-- Provided data follows --

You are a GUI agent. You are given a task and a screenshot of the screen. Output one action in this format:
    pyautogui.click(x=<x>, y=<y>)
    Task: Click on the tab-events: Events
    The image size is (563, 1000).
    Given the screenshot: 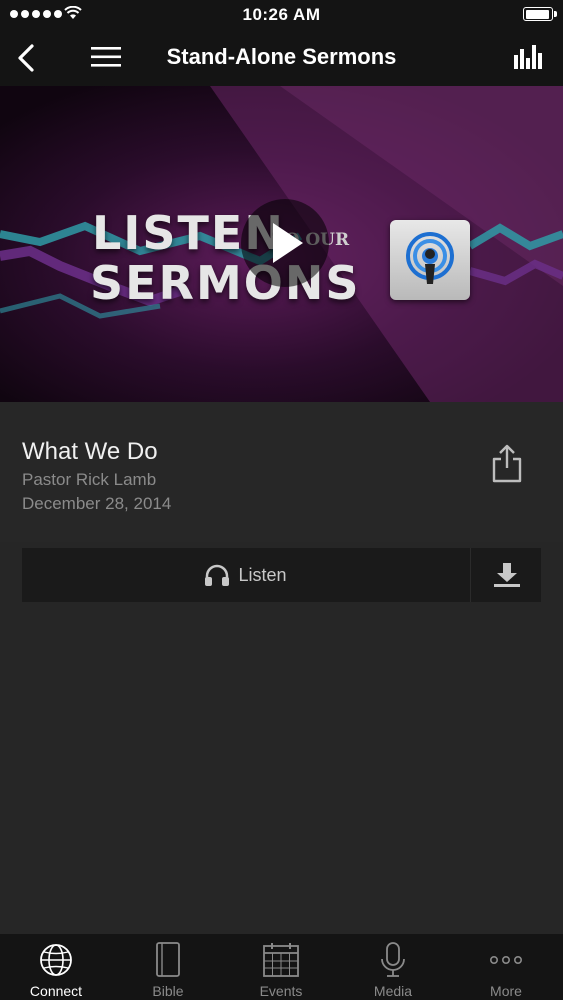 What is the action you would take?
    pyautogui.click(x=281, y=967)
    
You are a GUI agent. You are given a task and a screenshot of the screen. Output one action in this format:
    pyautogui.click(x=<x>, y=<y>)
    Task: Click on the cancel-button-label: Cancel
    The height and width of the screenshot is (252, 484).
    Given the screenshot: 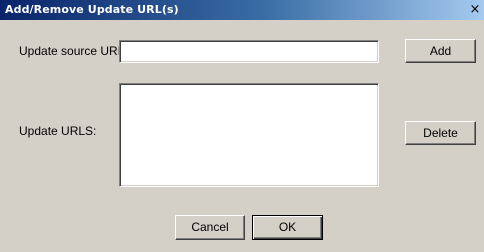 What is the action you would take?
    pyautogui.click(x=210, y=227)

-- Provided data concluded --

### Exercise
Count the lines in the entries above that contain the string "pyautogui", and reply with only that number.

### Completed exercise
4